- [INPUT MATERIAL]:

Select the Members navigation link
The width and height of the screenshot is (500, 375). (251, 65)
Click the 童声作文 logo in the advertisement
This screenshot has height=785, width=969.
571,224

* * *

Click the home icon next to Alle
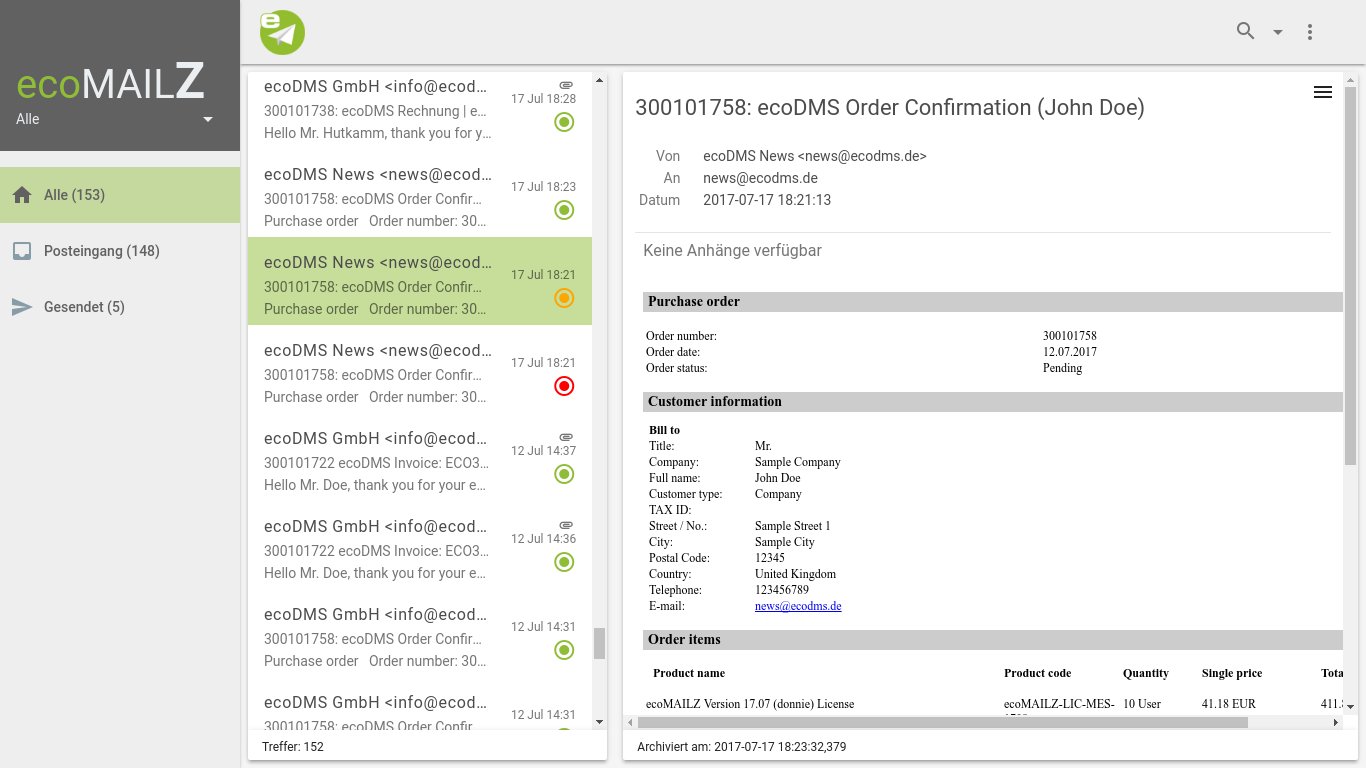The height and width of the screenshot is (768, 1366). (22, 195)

* * *

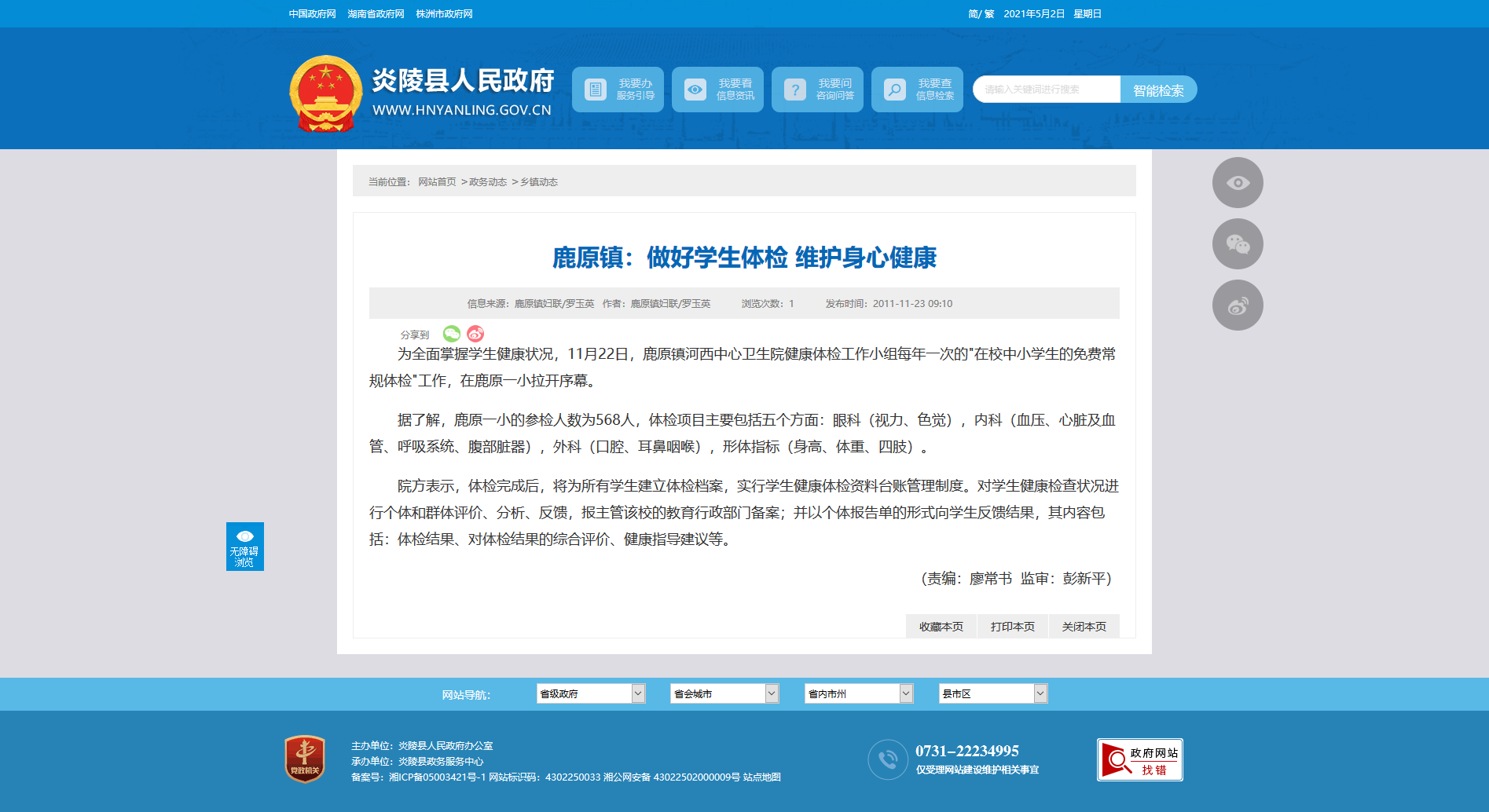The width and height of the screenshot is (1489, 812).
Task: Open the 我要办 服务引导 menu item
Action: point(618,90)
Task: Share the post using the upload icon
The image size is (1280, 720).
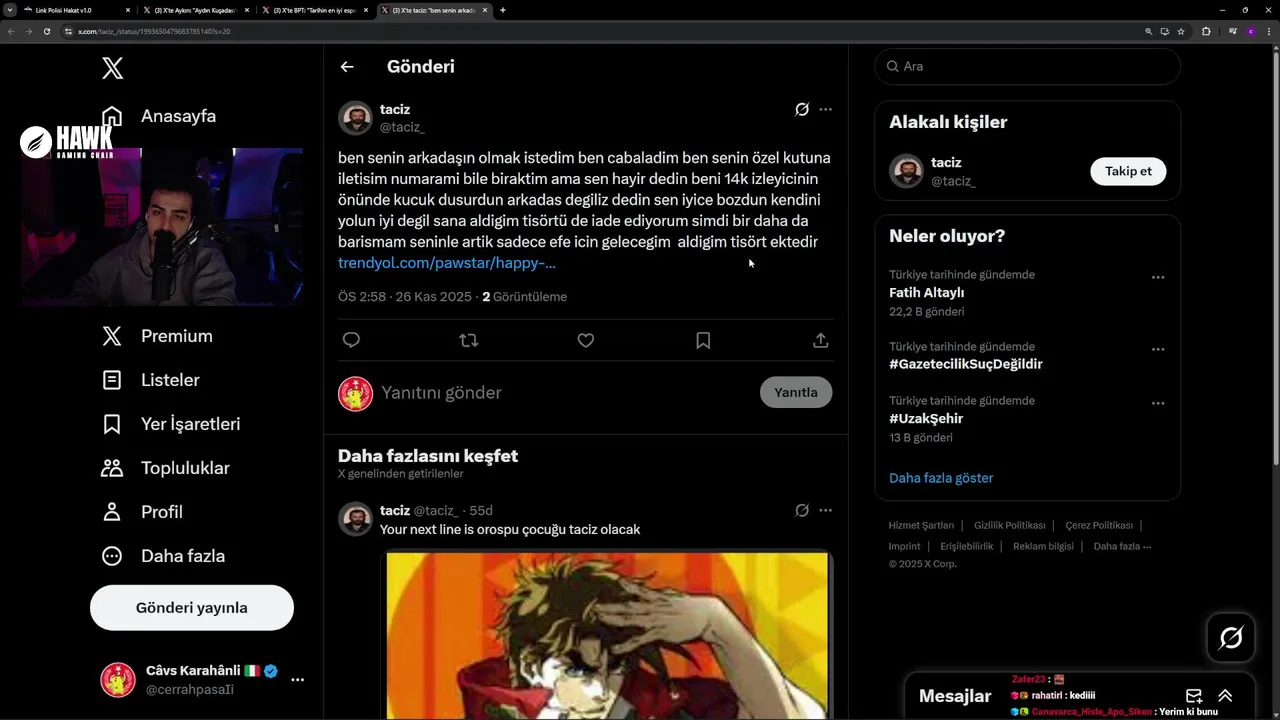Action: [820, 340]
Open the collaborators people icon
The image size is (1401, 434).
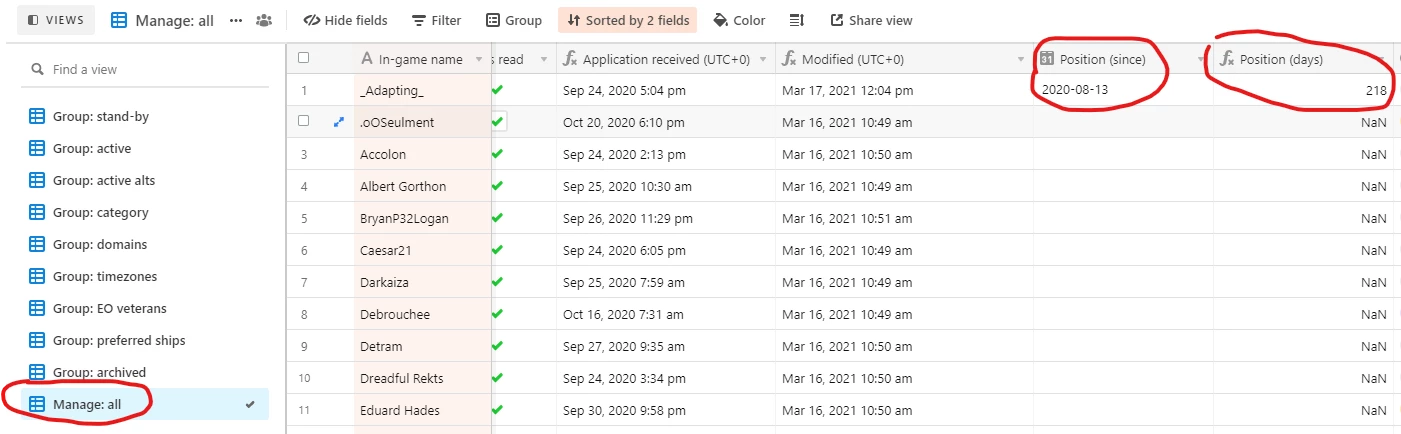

- [WHAT YOU NEED TO DO]:
Range to copy from the listing above: the line with "The image size is (1280, 720)." through the line with "The image size is (1401, 434).". Transcribe it exactly and skip the pictures.

- [THE COMPLETED TASK]:
The image size is (1280, 720).
Action: [820, 340]
Open the collaborators people icon
The image size is (1401, 434).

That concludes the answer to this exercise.